I vaguely remember having seen this on the History Channel in the early ‘00s (when they still showed nonfiction programming), and thankfully, someone has recently uploaded it to YouTube. It was a 40 minute documentary on the complete history of the Ford Thunderbird, narrated by the late Edward Herrmann, of ‘90s Dodge commercials fame.
Toward the end, they mention that after formally approving the Mk11 T-Bird project for production, Jacques Nasser also required that Ford’s global design studios submit their own proposals for the car, to make sure the development team wasn’t missing anything.
J Mays ended up criticizing the alternative proposals for looking “too Italianate”, too much like an Aston-Martin or Ferrari, or being “modern to a fault”, and the focus groups (which, seemed to be composed entirely of people born before the end of WWII) overwhelming chose the American design team’s original retro concept, which the documentary depicted as a victory for, and vindication of, the project team. Remember, this was all produced before the car actually went on sale, everyone was very upbeat about its prospects, and had no idea it would go on to be an embarrassing flop that would kill the Thunderbird name forever.
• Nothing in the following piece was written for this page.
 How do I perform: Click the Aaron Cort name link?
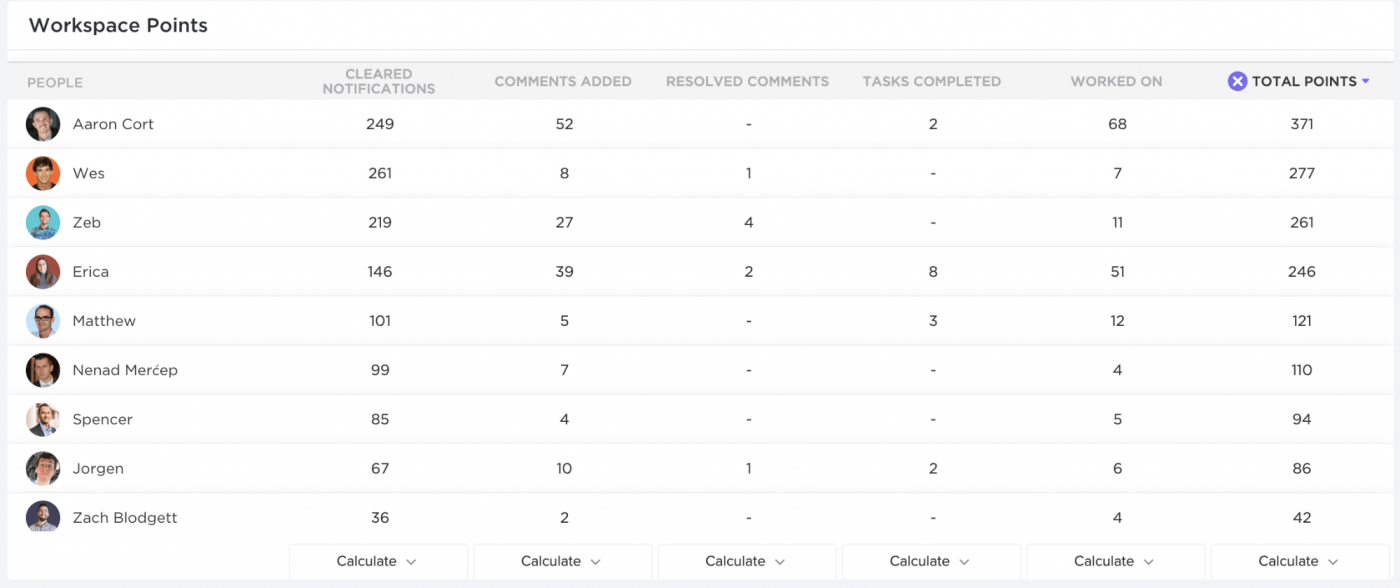(x=113, y=124)
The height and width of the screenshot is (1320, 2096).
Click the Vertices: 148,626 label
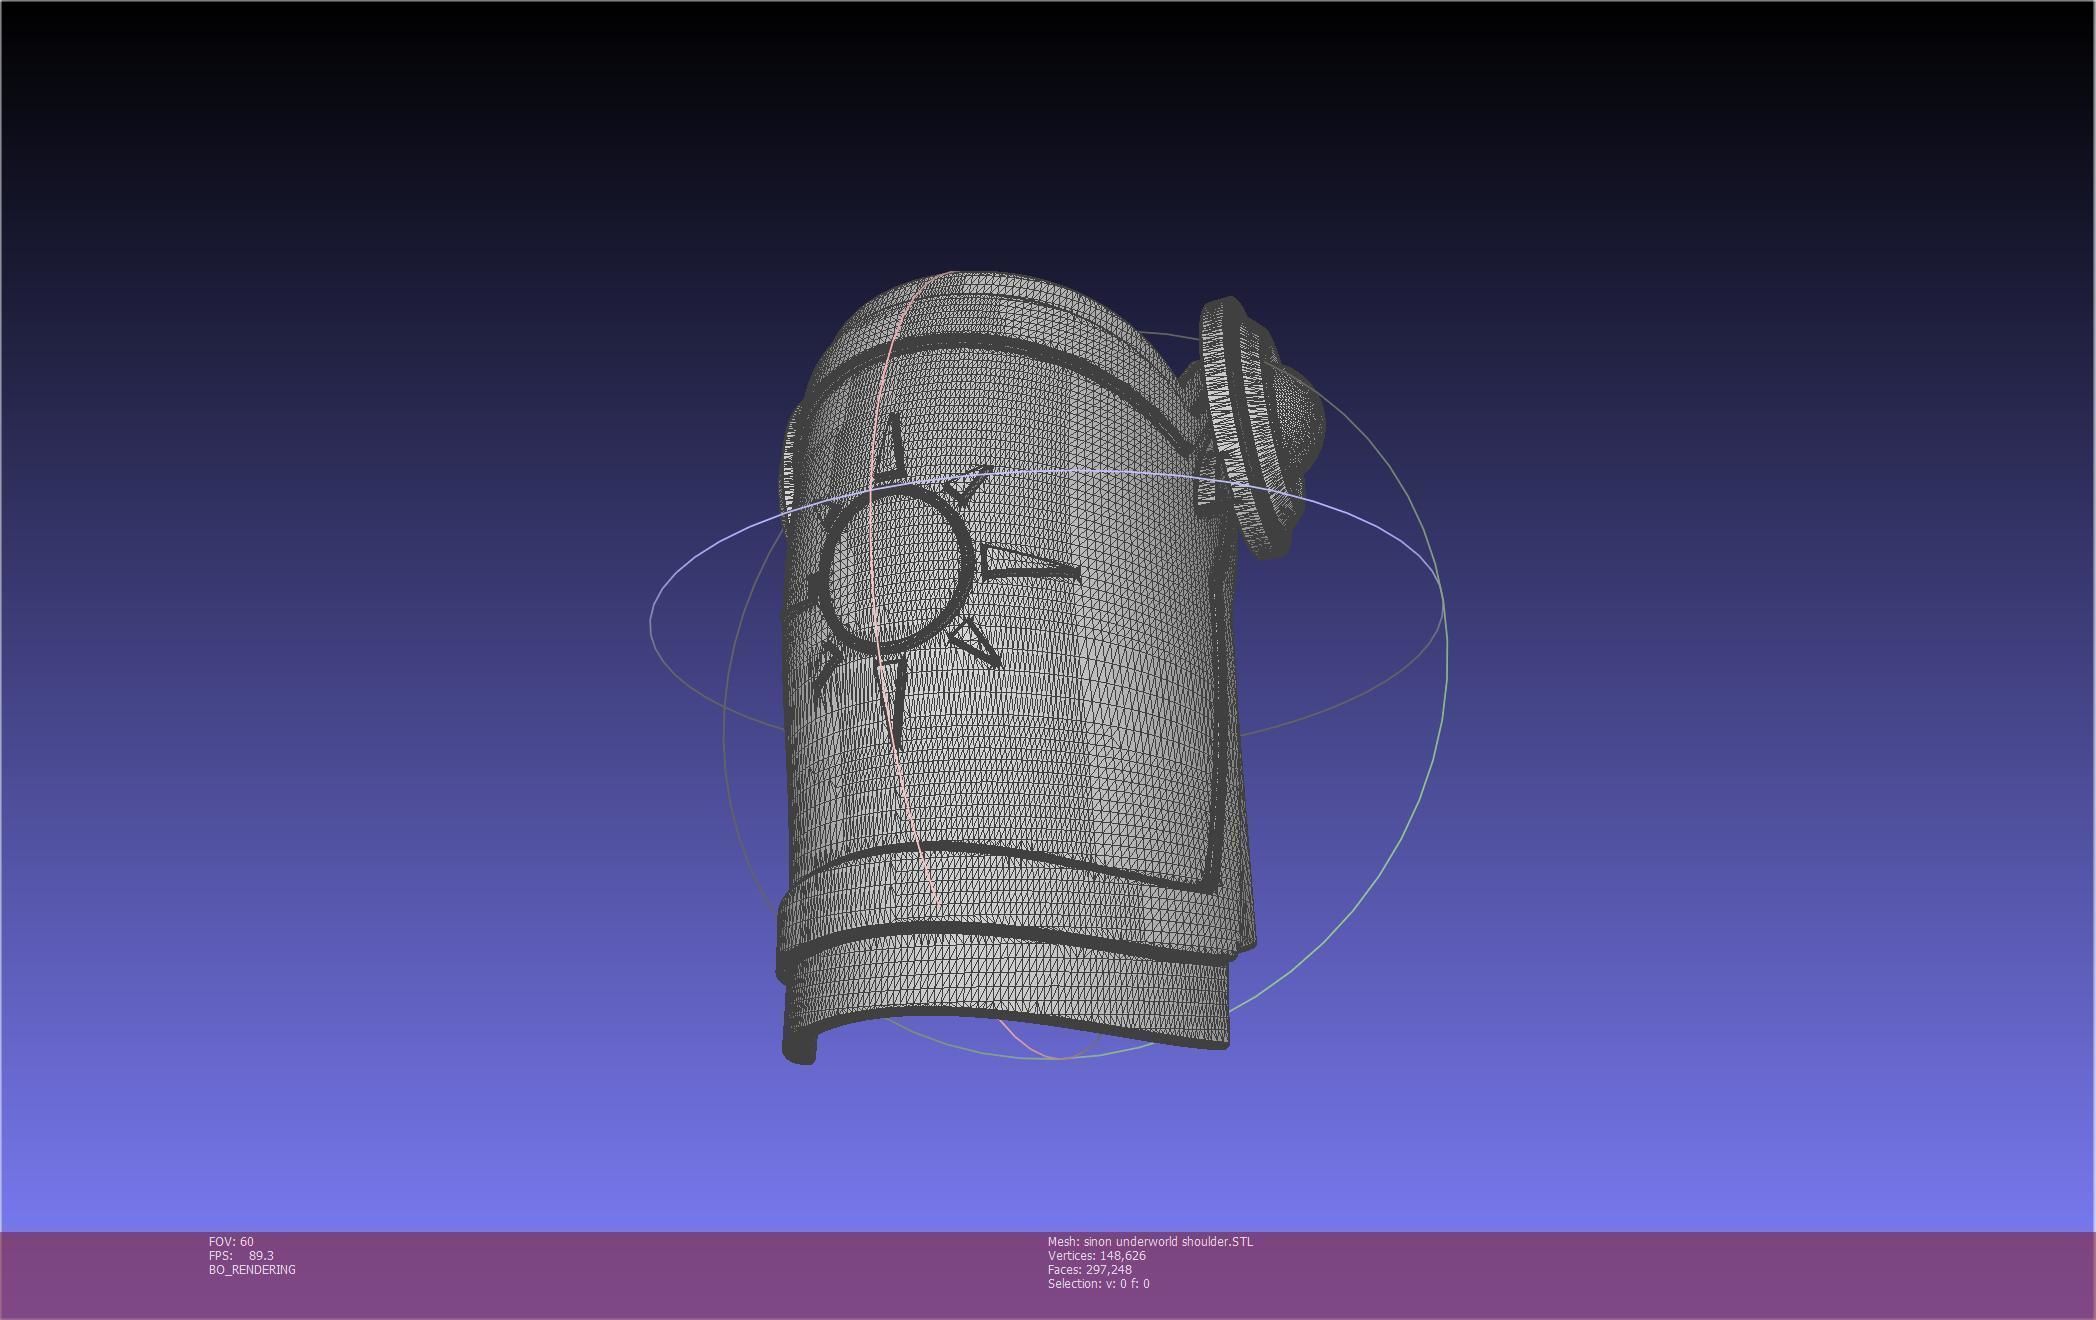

I’ve never seen these images anywhere else, and here they are:
Would these have done any better on the market? Tough to say, luxury 2-seat roadsters are a product with an inherently niche appeal, add in mediocre performance, a cheaply finished interior, overly ambitious MSRP, and the fact that this was taking a storied nameplate back into a segment it hadn’t occupied in 45 years (after half a decade off the market entirely), and the fact that this was really when America’s SUV obsession was hitting its stride, and chances are, the 11th gen Thunderbird was always going to fail regardless of what it looked like. But, I do think there were some better ideas here.
Also, this is the early version of the production design the focus groups favored. Mostly the same as what we got, but I think the grille treatment was actually tidier.